Music notation is another form of sound writing, one that is even more reductive than prose. Alvin Lucier explains why his work “is what happens after print”—notation operates at a particular level of granularity, and is ineffective both at conveying the macro scale, the “landscape,” and the micro scale of sonic detail. Lucier compares sound recording to television or word processing, with their ability to zoom in and out, to experience instantaneous shifts in scale, and to “edit together a total sensorial experience for the reader/viewer” (quoted in Waterman, Kindle Locations 2659-2680). Beyond the immediate experience, recordings can point to other times and places, real or imagined. For the jazz vocalist Sathima Bea Benjamin, recording is a way create “a feeling of home in the music itself” (quoted in Muller, Kindle Locations 3567-3568). Her music is a kind of “autobiographical sound writing” that “recuperate[s] a fleeting community” (Muller, Kindle Locations 3931-3937). Each performance of a song evokes other performances, other hearings, and all the associations that come with them. We might compare these layered memories to the palimpsests described by Daughtry, the vellums scraped clean and written over by medieval scribes, or Soviet bootleg records printed on x-rays.

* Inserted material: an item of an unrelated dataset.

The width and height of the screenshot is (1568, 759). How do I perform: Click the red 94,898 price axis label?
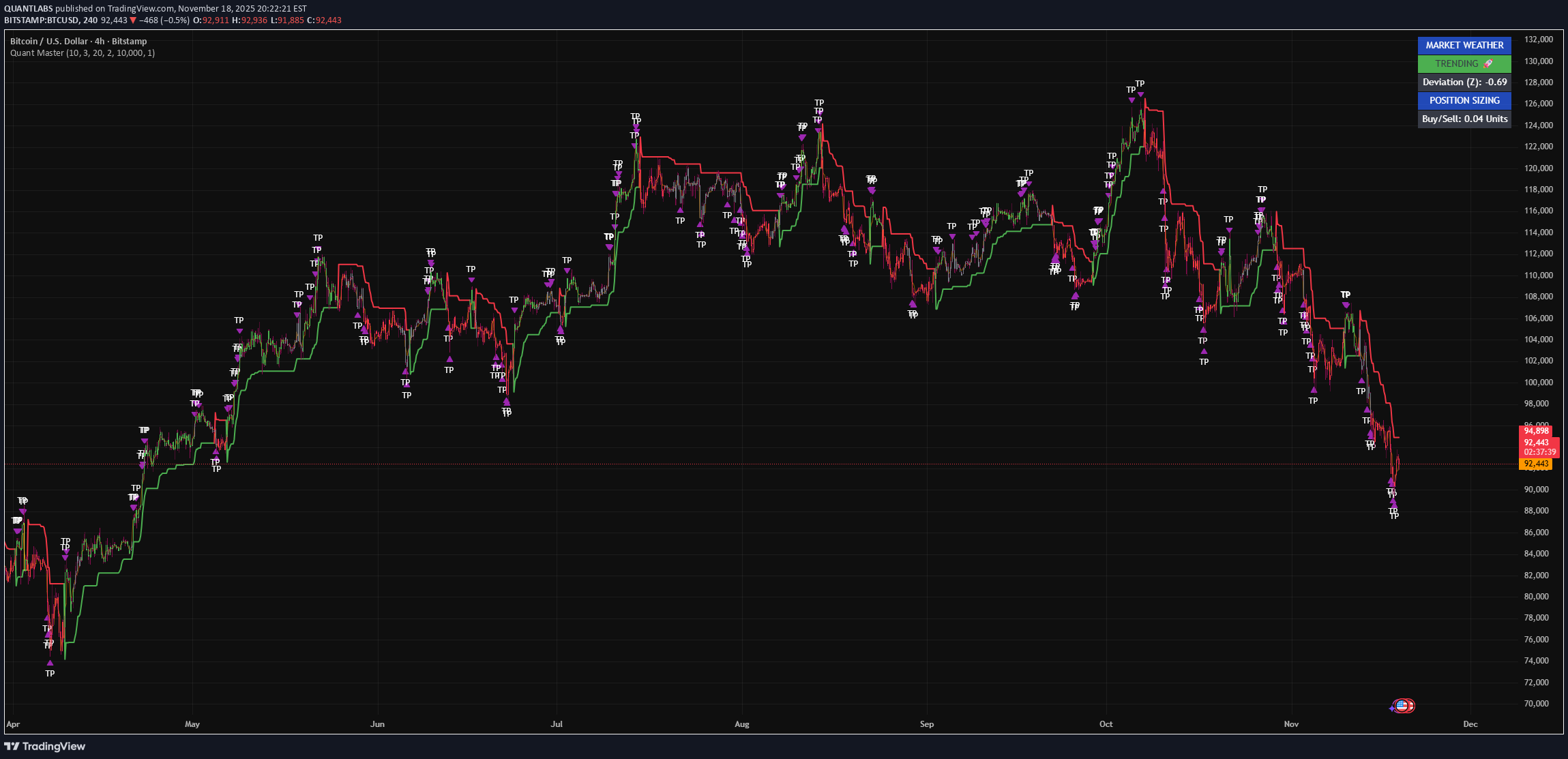(x=1536, y=431)
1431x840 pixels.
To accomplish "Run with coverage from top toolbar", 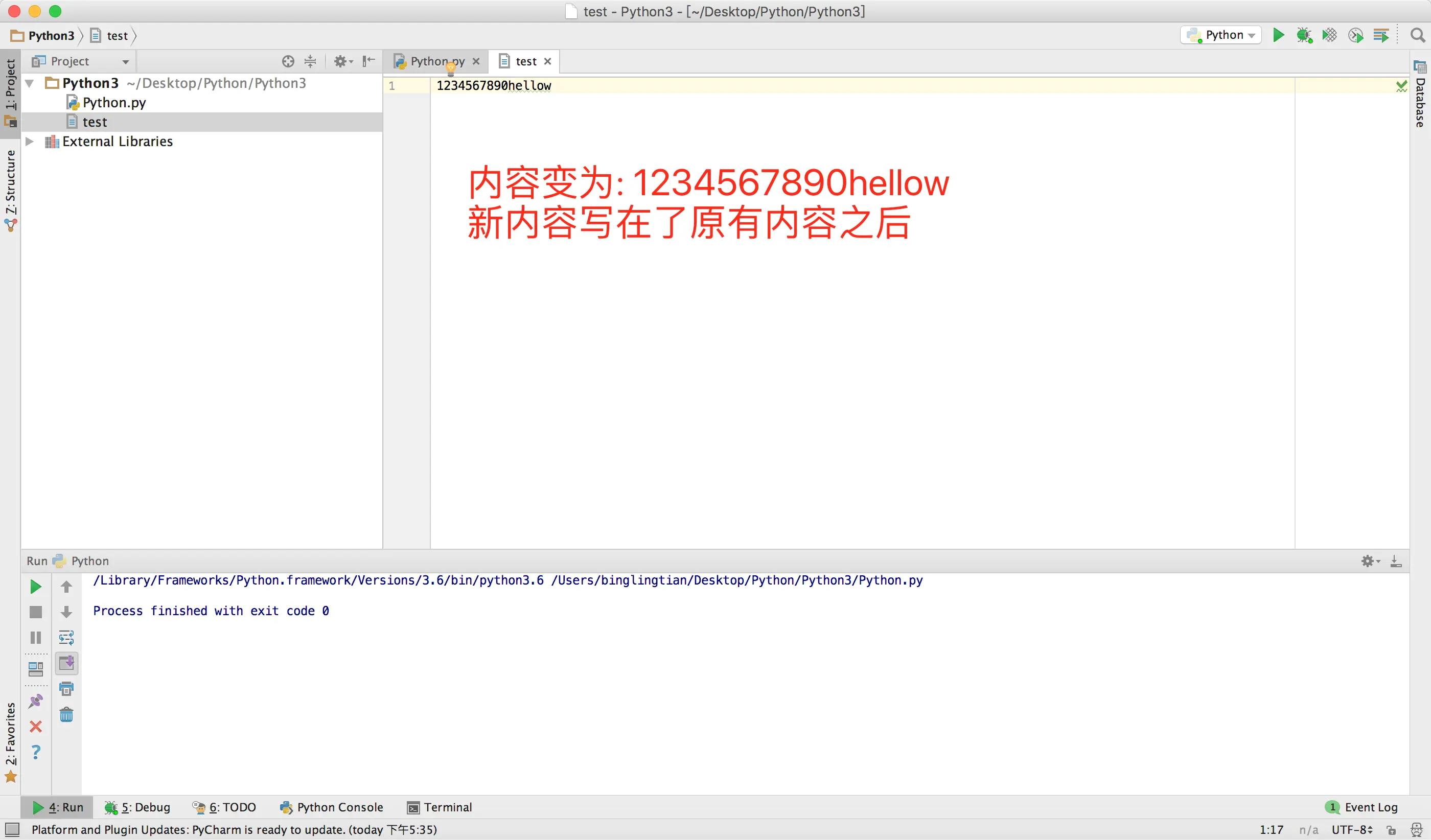I will tap(1329, 35).
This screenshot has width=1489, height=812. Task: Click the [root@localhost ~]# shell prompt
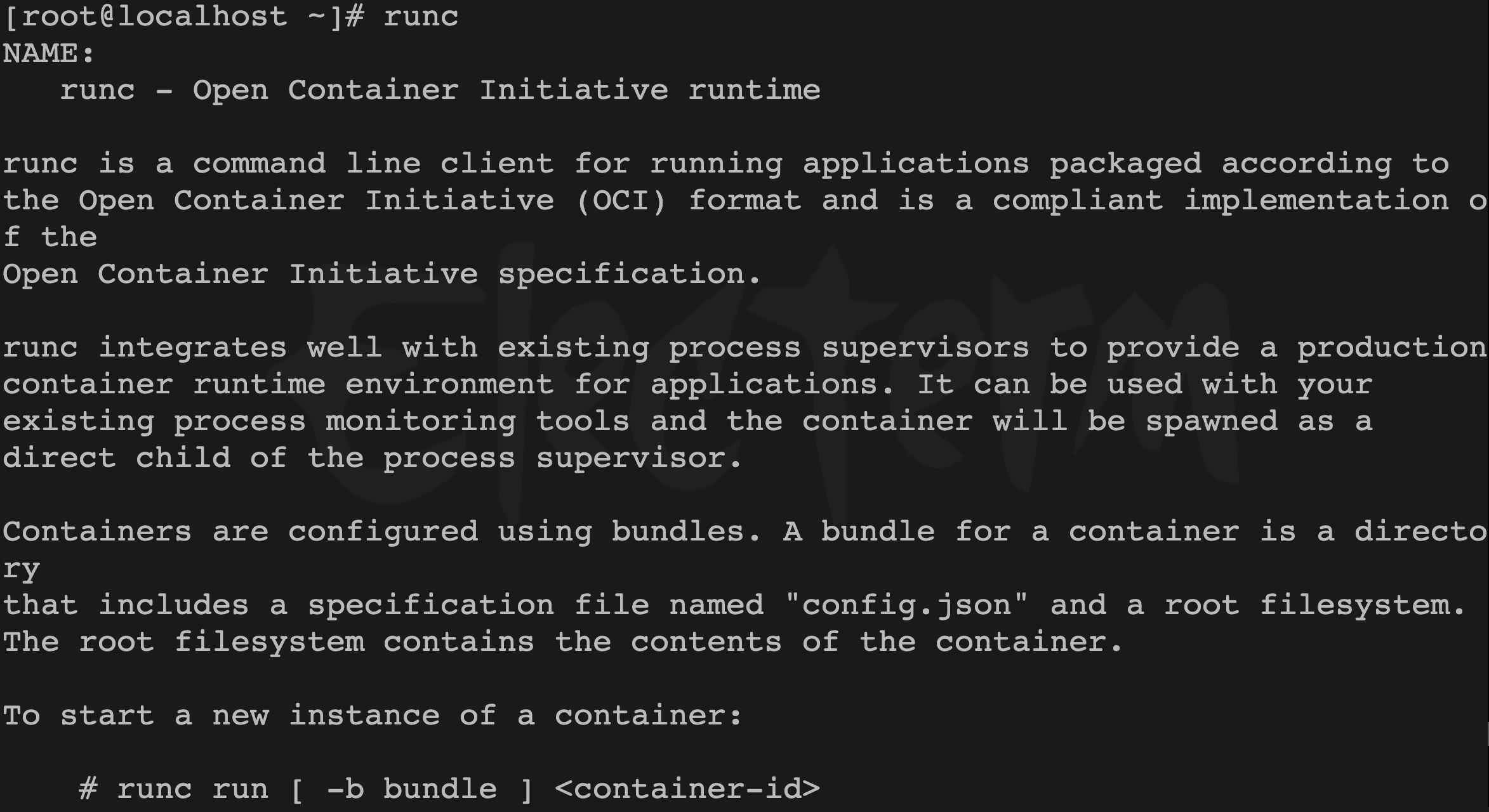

Which form of sound writing is the most “accurate”? Police carry belt recorders and video cameras for their supposed documentary fidelity, a record of what “really happened.” While police audio recordings become evidence, the resulting sound writing, the transcription, takes on a life of its own, particularly since transcriptions are likely to be read more than the recordings are listened to (Wong, Kindle Locations 5349-5354). Transcription always entail interpretation and editorial discretion, especially when the audio quality is poor and choppy. Belt recorder audio transcriptions therefore promise more fidelity to the truth than they can deliver. Even the most rigorous scientific data comes to us in a frame of theory and interpretation, and is filtered through our social selves.